- What to produce
Count the lines below that contain "computer". Give only the number.

==== Data records

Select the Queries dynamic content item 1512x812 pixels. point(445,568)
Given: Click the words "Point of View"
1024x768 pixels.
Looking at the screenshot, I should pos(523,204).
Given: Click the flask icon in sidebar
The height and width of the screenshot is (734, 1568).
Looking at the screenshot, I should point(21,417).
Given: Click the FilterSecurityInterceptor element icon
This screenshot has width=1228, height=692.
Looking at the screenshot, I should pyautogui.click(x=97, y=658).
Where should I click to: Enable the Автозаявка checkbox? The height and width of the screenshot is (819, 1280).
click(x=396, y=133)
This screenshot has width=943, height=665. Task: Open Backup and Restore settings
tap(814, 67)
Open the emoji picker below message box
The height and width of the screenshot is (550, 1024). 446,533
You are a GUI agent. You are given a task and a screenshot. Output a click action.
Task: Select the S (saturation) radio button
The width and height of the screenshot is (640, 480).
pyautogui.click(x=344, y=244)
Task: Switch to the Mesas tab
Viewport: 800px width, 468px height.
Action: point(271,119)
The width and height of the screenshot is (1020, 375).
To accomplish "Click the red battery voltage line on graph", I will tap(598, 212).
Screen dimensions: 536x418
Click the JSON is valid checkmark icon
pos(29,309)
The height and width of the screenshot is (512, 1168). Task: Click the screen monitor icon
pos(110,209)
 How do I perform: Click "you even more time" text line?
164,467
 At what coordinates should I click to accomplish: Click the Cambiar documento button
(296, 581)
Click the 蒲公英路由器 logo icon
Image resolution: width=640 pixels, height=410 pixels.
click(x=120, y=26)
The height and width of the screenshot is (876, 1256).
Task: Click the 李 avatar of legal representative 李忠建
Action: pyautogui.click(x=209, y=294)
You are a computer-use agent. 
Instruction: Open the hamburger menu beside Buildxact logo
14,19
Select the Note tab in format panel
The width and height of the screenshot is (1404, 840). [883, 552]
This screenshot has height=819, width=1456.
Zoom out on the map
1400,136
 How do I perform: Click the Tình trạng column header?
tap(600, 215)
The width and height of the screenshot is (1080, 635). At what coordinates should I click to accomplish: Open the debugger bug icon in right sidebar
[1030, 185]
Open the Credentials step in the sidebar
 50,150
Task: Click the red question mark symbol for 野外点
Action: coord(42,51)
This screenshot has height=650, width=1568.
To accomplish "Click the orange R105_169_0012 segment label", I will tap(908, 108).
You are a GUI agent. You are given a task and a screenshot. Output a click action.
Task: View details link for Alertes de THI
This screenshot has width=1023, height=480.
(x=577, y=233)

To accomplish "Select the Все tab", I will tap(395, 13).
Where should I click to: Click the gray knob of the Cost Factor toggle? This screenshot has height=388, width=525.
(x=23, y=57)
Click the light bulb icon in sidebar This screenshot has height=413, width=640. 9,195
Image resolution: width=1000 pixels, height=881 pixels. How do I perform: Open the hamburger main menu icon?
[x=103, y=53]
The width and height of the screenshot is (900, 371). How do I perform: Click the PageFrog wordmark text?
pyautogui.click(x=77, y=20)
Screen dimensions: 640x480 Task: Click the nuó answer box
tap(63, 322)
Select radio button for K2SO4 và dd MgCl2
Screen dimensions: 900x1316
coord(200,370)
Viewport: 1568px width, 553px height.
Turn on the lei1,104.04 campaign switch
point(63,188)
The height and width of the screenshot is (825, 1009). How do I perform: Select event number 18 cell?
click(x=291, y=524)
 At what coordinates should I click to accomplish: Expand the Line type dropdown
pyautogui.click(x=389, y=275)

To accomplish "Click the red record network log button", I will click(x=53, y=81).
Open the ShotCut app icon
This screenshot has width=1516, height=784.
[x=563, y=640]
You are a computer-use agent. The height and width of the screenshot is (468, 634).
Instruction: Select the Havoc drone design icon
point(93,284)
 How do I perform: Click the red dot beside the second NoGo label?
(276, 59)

========

- Result of the task
2